German websites hail World Cup victory with headlines, including "All Germany is World Champion"
"Finally the fourth star is there," proclaims Die Welt after Germany's fourth World Cup win

The German team earned a reputation for calm and collected goal celebrations throughout the tournament. But Sunday, Germany let loose after being crowned World Cup champions, so German newspapers tried to capture the joy in the form of passionate, exclamatory headlines on their websites.

The newspaper Die Welt (The World) ran the words “All Germany is world champion” over a photo of Bastian Schweinsteiger leaping jubilantly with the trophy in hand, his teammates following while displaying their medals.

The German jerseys feature three stars, representing the country’s three previous World Cup victories. Those uniforms now need a redesign.

“Finally the fourth star is there,” shouted a banner on Die Welt’s website.

Germany had last won a World Cup in 1990. The Germans lost an extra-time semifinal game to Italy on home soil in 2006. In 2010, Germany lost, 1-0, to eventual champion Spain and finished in third place.

So the word “finally” -- endlich in German -- carries a great deal of weight.

Given the long wait for the celebration, the German media did not shy away from superlatives as they sought to describe the emotional victory. The Frankfurter Allgemeine called Mario Goetze’s 113th-minute goal “the goal of goals.”

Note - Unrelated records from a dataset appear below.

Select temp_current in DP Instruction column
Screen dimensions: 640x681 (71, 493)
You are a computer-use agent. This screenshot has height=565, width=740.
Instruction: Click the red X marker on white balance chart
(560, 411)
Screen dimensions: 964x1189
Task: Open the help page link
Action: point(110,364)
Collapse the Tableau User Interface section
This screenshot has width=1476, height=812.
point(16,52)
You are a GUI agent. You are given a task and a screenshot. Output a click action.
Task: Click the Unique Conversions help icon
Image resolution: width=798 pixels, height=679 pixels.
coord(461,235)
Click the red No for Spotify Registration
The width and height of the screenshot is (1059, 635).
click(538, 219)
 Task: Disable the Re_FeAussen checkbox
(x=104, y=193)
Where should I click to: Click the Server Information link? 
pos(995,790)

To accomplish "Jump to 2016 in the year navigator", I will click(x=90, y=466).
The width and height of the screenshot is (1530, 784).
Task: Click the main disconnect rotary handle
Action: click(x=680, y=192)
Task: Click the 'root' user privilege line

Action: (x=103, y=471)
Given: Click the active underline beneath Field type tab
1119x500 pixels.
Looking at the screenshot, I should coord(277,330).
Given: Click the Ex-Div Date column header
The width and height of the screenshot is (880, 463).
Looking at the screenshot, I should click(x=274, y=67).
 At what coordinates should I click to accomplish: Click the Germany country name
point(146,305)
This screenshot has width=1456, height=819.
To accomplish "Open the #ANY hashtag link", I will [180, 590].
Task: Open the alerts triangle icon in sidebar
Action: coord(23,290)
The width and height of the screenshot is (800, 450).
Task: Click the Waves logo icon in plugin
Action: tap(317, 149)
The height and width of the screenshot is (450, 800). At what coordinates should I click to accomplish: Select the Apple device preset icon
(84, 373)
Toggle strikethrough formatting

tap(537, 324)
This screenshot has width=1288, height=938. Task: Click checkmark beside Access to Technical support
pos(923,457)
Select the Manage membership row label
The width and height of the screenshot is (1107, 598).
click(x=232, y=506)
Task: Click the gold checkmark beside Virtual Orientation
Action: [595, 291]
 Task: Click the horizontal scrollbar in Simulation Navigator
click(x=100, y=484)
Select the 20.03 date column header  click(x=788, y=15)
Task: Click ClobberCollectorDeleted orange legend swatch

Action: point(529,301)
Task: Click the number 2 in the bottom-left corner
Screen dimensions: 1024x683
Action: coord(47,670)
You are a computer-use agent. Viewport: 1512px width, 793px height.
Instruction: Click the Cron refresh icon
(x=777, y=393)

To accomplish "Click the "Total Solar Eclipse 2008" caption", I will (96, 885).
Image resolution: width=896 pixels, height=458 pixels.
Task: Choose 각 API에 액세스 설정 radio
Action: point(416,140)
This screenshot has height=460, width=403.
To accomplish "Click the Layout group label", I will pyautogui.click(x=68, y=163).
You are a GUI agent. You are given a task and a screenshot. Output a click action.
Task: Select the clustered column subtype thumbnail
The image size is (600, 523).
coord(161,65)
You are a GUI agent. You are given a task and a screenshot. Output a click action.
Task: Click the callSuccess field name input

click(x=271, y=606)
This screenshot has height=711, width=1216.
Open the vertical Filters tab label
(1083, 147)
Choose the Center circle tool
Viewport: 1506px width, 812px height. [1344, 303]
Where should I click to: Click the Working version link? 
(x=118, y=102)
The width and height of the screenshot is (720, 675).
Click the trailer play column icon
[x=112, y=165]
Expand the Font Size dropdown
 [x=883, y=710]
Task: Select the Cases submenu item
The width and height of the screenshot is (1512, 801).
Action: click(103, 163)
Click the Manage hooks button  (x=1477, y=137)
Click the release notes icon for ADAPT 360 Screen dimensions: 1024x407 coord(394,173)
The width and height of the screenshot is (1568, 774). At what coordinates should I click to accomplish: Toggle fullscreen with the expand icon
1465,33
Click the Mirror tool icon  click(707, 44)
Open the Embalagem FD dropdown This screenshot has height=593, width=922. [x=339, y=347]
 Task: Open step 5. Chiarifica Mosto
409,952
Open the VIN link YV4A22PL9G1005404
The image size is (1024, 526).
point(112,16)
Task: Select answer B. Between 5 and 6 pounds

The Frankfurter Allgemeine also posted a gallery of fan photos, describing the reaction of the “black-red-gold” faithful as “jubilation that knew no boundaries.”

Many of the German papers featured a photo of German Chancellor Angela Merkel with President Joachim Guack as they celebrated with arms raised high. Der Spiegel Online (The Mirror Online) posted the photo beneath the phrase “hands to heaven.”

As part of the trend of spiritual imagery, the Süddeutsche Zeitung (South German Newspaper) ran the subtitle “Götzseidank,” a play on the name Goetze and the German phrase Gott sei dank, “thank God.”

As the Frankfurter Allgemeine pointed out, Argentina might have the pope, but Germany is again World Cup champion.